» **TEXTAUSSCHNITT**
****************

Auch die überarbeitete Version des Brandschutzkonzepts für Stuttgart 21 stellt die Stuttgarter Branddirektion nicht zufrieden. Unter anderem bei der Entrauchung und Evakuierung der Bahnhofshalle im Brandfall muss die Bahn nachbessern.

Stuttgart - Die Stuttgarter Feuerwehr ist nach Recherchen der Stuttgarter Zeitung auch mit dem überarbeiteten Brandschutzkonzept für den geplanten Stuttgarter Tiefbahnhof nicht zufrieden und hat erneut gravierende Bedenken formuliert. Insbesondere bei den Themen Brandmeldeanlagen, Entrauchung und Evakuierung der Bahnhofshalle im Brandfall sieht die Branddirektion Nachbesserungsbedarf. Das Löschen eines Brandes in der Bahnhofshalle sei nur schwer möglich, und die Rettungsmöglichkeiten seien eingeschränkt, heißt es aus Kreisen der Brandschützer.

****************

» **DEINE AUFGABE**
Schreib den Text über den Brandschutz bei Stuttgart 21 nach seinem letzten Satz weiter. Die Auflistung spielt hierfür keine Rolle.

****************

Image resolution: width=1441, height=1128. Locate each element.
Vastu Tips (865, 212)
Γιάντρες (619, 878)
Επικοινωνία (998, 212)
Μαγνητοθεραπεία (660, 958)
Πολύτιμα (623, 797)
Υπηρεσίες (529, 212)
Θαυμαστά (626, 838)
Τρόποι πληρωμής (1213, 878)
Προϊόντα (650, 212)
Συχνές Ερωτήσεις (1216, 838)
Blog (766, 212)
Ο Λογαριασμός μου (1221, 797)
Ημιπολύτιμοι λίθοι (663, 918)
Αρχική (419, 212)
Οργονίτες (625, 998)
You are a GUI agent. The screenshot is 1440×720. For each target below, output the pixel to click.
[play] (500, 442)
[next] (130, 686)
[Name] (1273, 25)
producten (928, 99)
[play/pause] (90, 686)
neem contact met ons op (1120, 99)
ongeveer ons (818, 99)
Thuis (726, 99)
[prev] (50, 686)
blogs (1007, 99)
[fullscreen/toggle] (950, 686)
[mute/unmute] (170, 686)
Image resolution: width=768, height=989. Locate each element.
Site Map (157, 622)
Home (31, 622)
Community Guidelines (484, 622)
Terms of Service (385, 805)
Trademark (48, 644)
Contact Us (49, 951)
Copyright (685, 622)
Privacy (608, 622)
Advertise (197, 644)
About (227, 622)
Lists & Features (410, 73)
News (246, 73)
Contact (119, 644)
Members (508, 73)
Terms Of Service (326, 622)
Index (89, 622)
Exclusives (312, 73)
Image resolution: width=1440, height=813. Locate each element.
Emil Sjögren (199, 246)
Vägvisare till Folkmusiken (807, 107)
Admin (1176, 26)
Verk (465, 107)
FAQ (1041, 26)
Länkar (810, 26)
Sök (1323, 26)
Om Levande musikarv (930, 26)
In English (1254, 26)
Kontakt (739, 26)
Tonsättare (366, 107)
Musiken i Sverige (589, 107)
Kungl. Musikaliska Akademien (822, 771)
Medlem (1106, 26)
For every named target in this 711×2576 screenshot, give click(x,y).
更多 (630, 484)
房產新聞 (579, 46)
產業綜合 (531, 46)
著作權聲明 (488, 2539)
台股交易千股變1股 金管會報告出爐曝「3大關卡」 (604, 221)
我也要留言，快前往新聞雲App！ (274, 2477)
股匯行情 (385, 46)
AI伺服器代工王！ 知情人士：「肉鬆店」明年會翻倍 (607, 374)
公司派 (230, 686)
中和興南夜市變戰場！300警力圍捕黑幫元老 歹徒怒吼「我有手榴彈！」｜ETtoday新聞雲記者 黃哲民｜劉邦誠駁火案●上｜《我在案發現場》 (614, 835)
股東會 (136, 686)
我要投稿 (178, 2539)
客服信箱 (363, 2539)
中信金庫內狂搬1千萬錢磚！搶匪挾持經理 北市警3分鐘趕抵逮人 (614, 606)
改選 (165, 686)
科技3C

****************

» **DEINE ANTWORT**
 

Wie berichtet, hatten die Schweizer Brandschutzexperten der Gruner AG im vorigen Jahr nach einer Überprüfung des vom Düsseldorfer Experten Wolfgang Klingsch für den Bahnhofsarchitekten Christoph Ingenhoven erstellten vorläufigen Brandschutzkonzepts den Evakuierungsplänen gravierende Mängel attestiert und sie als „derzeit nicht genehmigungsfähig“ klassifiziert. Die Prüfung war von der Bahn selbst beauftragt worden.Unter anderem hatte die Gruner-Expertise dem Klingsch-Konzept viel zu lange Evakuierungszeiten sowie nicht ausreichend dimensionierte Fluchtwege bescheinigt.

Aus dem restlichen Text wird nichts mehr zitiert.